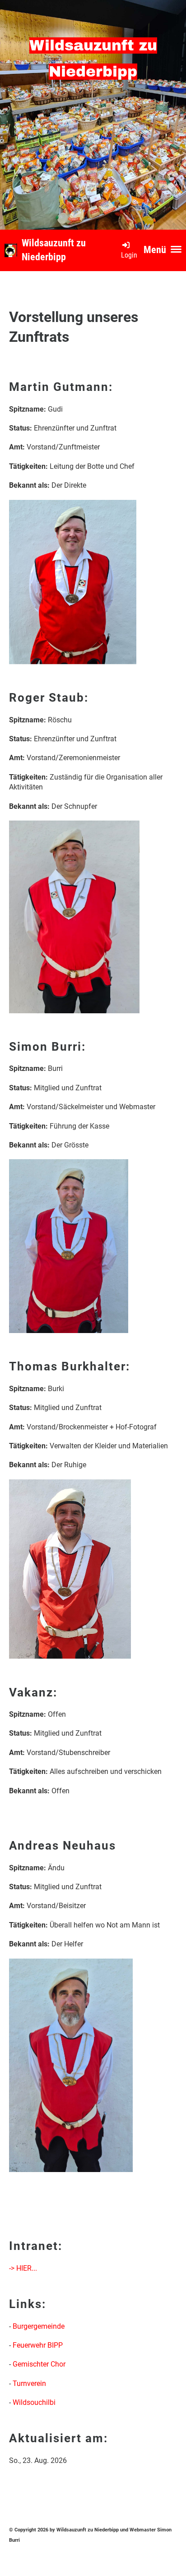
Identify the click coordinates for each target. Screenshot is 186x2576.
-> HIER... (23, 2268)
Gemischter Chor (39, 2364)
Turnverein (29, 2383)
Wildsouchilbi (34, 2402)
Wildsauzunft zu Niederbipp (54, 250)
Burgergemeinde (39, 2326)
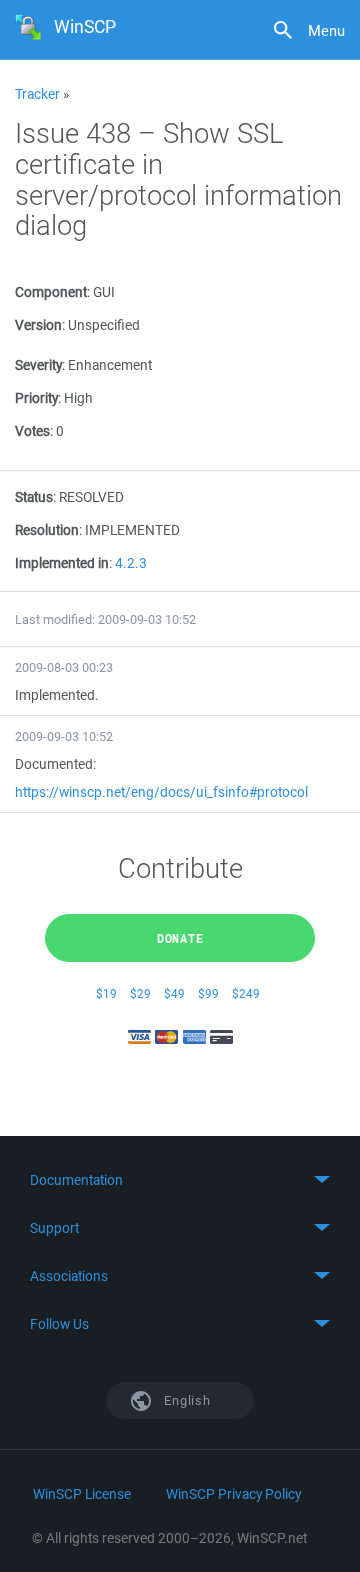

### What you have to do:
Write out the material above precisely, leaving each picture behind.

### Answer area:
Identify the click coordinates for each target. Screenshot is 186x2576.
-> HIER... (23, 2268)
Gemischter Chor (39, 2364)
Turnverein (29, 2383)
Wildsouchilbi (34, 2402)
Wildsauzunft zu Niederbipp (54, 250)
Burgergemeinde (39, 2326)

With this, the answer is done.